Pourquoi m'accabler ainsi, sinon ?
Ce n'est pas comme si j'avais jamais tendu la main, ou fait quelque pas de rapprochement. On n'est pas amis, on est… ennemis, au mieux ; au fond, on n'est rien du tout.
Reste que notre collision en Sortilèges était intense. Je n'aurais jamais cru autant lutter avec un simple Accio.
Je me refigure la scène. Je le vois, lui, penché vers l'avant, ses épaules larges inclinées légèrement de biais, son bras levé, l'angle grave de son coude, le creux de son aisselle apparent.
Je le vois, les lèvres plissées, une énergie grandissante, enivrante, masculine.
Insupportable.
Il serre le poing puis le relaxe, celui de sa main non dominante qui ne tient pas sa baguette, étrangement invitante une fois ouverte.
Ses épaules se soulèvent, il tient bon, il vibre.
…
Mais qu'est-ce que je raconte?
Je ne le vois pas - je ne regardais que l'objet qu'on se disputait. Je ne lui ai pas accordé le moindre coup d'oeil. C'est mon imagination - je ne vais quand même pas glorifier en le concevant ce dont avait l'air Potter?
Il devait paraître misérable, rouge d'effort, sa cicatrice saillante et vulgaire, ses yeux verts dépités.
Moi, j'étais beau. J'étais parfait. Maître de la scène, un sourire léger, satisfait et complaisant sur un visage détaché. Frimeur? Peu importe. Je ne vais pas m'excuser d'être comme je suis.

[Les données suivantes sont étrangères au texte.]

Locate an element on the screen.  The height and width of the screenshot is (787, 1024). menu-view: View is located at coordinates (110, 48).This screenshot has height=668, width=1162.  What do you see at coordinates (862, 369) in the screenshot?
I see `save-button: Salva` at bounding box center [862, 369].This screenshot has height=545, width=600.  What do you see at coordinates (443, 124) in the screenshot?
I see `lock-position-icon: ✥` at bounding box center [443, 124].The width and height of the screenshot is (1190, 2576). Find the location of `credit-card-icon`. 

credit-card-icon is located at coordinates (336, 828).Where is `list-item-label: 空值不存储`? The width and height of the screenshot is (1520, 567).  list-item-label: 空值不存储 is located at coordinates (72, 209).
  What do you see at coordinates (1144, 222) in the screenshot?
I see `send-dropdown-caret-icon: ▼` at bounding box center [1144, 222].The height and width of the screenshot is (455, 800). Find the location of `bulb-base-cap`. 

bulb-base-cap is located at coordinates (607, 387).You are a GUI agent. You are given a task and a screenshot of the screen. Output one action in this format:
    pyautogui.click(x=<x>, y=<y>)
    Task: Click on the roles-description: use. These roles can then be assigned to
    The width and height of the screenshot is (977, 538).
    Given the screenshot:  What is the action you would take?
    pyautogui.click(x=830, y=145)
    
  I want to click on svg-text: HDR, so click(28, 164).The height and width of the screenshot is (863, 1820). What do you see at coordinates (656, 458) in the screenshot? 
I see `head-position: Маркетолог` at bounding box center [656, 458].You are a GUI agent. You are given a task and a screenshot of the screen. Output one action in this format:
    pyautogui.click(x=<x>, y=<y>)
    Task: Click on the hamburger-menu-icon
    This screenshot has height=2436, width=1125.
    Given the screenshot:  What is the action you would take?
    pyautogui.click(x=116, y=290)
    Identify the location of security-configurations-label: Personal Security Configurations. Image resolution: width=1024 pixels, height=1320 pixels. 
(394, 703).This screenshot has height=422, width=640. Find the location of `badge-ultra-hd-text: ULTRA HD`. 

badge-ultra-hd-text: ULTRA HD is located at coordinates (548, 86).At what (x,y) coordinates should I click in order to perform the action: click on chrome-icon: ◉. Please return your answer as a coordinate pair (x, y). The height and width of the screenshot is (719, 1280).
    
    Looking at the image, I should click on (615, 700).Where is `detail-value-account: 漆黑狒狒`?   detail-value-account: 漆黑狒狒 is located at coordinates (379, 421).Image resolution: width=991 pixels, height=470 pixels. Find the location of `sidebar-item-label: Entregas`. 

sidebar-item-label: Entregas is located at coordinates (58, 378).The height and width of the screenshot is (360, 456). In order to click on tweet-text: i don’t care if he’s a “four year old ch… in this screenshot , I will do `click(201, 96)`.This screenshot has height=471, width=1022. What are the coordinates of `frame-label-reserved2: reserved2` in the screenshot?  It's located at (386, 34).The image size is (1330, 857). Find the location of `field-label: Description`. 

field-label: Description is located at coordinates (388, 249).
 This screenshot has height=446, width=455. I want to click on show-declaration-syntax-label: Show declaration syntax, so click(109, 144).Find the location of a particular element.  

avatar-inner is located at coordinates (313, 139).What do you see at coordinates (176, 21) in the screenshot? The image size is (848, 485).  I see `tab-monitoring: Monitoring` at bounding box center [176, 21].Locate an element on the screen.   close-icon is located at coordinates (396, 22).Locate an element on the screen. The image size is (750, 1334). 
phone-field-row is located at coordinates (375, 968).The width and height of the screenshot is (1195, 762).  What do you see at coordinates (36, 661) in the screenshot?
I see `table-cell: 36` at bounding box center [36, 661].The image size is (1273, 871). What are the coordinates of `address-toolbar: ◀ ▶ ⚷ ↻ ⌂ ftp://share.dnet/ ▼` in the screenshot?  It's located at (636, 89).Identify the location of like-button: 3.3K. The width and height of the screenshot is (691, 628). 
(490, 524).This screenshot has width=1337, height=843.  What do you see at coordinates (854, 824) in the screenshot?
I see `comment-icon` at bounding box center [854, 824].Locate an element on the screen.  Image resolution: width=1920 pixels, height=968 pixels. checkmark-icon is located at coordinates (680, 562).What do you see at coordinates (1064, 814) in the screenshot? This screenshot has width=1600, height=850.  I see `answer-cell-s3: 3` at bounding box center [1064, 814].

Goldstein, si je l'intéresse toujours, devait être saisi de me voir ainsi. Ça m'allume de me sentir désirable. Mais pour lui, j'ai dérivé hors de portée : il a eu sa chance.
Allez, où est ma ruse pour arriver à mes fins? Je veux goûter à un garçon. Mater dans les vestiaires, c'est assez, je n'en peux plus : je veux mieux. Les vestiaires, si seulement…! Ce qui se passe y reste, mais justement, il ne s'y passe rien pour moi.
Foutu Potter.
Pourvu qu'il ne vienne pas foutre en l'air aussi mon prochain rencard. J'ai presque l'impression que je ne peux pas lui échapper… l'enfoiré.
Peut-être devrai-je éventuellement lui faire face, réalisé-je, et pas qu'avec un Accio. Mais qu'il soit sur ses gardes, parce que quand je m'en prendrai à lui, il va y goûter, et ce ne sera pas qu'un bouquin en pleine tronche.